I just seen a all white boar the other day and was curious if others have seen them or are they rare to see


----------



## capt stan (Dec 27, 2013)

Got this one about 15 years ago on public land. Havent seen another since.


----------



## 4x4 (Dec 27, 2013)

Cool!


----------



## dotties cutter (Dec 27, 2013)

That has to be a rare one. in all my years I have never seen a pure white in the woods.


----------



## copperheadmike (Dec 27, 2013)

Must be the Spirit Hog, a beast with great magical powers. Some believe it is the reincarnation of past ancestors.
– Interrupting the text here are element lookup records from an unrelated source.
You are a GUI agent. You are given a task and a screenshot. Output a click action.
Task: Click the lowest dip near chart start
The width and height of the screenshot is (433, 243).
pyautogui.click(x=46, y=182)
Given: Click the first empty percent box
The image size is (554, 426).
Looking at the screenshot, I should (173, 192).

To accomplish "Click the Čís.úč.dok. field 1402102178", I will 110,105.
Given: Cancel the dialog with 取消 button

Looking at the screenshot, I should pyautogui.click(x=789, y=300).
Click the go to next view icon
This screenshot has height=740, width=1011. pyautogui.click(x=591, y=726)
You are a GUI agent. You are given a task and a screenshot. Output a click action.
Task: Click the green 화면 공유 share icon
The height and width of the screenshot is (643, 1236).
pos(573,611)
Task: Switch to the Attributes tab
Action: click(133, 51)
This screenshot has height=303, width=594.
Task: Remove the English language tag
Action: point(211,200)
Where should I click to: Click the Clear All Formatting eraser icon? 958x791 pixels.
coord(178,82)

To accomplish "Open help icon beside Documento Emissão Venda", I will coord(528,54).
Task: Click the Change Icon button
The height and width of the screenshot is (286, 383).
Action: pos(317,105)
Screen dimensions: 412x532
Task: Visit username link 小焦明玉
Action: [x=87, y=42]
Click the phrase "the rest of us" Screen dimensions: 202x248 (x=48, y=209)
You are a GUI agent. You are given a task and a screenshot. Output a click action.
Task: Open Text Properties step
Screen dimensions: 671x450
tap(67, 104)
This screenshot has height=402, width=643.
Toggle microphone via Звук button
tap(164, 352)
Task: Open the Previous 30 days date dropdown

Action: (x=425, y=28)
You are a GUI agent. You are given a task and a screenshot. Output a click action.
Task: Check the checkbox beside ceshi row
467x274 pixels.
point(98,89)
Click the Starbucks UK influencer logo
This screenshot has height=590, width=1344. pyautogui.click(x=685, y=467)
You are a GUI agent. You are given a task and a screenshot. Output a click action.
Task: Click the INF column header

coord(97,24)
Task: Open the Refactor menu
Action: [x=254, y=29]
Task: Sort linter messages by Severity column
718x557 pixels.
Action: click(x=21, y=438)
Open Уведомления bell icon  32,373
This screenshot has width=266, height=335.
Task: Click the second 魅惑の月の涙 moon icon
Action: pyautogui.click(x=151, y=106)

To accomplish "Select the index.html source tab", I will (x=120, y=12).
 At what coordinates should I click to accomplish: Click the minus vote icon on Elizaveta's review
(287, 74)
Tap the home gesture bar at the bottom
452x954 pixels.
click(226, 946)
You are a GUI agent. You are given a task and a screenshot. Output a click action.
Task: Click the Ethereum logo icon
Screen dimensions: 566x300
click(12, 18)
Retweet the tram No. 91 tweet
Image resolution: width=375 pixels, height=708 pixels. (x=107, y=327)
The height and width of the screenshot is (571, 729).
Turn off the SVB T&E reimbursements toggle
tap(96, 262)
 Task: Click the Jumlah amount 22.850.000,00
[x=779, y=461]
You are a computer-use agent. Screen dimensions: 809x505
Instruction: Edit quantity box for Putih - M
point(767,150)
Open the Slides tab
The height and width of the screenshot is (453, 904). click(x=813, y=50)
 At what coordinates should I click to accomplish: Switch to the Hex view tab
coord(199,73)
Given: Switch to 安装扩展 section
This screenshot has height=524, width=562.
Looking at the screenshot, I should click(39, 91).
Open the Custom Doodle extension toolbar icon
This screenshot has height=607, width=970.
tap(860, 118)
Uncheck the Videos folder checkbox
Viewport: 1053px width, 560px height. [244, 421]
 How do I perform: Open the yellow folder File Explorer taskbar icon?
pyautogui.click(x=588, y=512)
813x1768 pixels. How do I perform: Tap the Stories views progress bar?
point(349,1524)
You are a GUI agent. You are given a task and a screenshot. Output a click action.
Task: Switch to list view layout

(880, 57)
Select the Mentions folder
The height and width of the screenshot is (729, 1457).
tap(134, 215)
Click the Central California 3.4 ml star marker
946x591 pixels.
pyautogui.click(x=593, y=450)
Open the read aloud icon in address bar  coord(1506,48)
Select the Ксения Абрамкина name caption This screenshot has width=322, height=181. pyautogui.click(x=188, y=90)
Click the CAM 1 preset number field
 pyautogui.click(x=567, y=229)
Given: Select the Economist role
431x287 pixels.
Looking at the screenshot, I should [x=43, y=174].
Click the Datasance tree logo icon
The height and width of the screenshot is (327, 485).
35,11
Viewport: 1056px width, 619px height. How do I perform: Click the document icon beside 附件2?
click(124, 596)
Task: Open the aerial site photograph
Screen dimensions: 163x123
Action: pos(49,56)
One must be cautious when hunting such a beast, some believe that if one is shot it will transform back to it's human form...


----------



## klown (Dec 27, 2013)

I seen it on Christmas Day so it might of been a spirit hog lol


----------



## Hogwild80 (Dec 30, 2013)

Ive seen a few dont see them much though.


----------



## Okie Hog (Dec 30, 2013)

The last all white hog i've seen was a huge Landrace sow  i killed  years ago.   A family moved away and released that hog into the wild.  Field dressed, she pegged the neighbors 350 pound scales.


----------



## weekender (Dec 30, 2013)

depends on where you are, there are 4 in this pic, 3 where NICEUNS


----------



## tree cutter 08 (Dec 30, 2013)

Shot a big one a few yrs ago. Only seen 1 since then.


----------



## klown (Dec 30, 2013)

Thanks for the info everyone didn't want to shoot one if they were super rare now I might have to go try to find him would make a nice mount


----------



## Greg45 (Dec 31, 2013)

Seen a all white one in my neck of the woods 3 years ago


----------



## Ohoopee Tusker (Dec 31, 2013)

I've never seen one in the wild.

Stan, that's a cool old pic.


----------



## Ihunt (Dec 31, 2013)

There used to be a lot of them in the Leesburg neck of the woods. Not so much now though.


----------



## Boar Hog (Dec 31, 2013)

I used to see/kill solid white hogs in Wilkinson co. on the old Beaver dam wma. all the time, not as many since.


----------



## robert carter (Dec 31, 2013)

Killed this one at Horse Creek wma a couple of years ago.Rc


----------



## weekender (Jan 1, 2014)

THAT'S a GOODURN Robert


----------



## robert carter (Jan 7, 2014)

I was looking through some pics and found this old one. I killed this pig on the Montgomery tract at bullard Creek WMA.RC


----------



## robert carter (Jan 7, 2014)

Another white/Blue one from horseCreek WMA...RC


----------



## NCHillbilly (Jan 7, 2014)

I've seen several white pigs in south GA.


----------



## mguthrie (Jan 29, 2014)

Cool. And with long bows to boot. Nice job guys


----------



## bfriendly (Jan 30, 2014)

mguthrie said:


> Cool. And with long bows to boot. Nice job guys



I tell ya what!!

I have seen some Black and White with mostly white  at PL, but dont remember seeing one all white.................thats what I am after though, one of the B & Ws


----------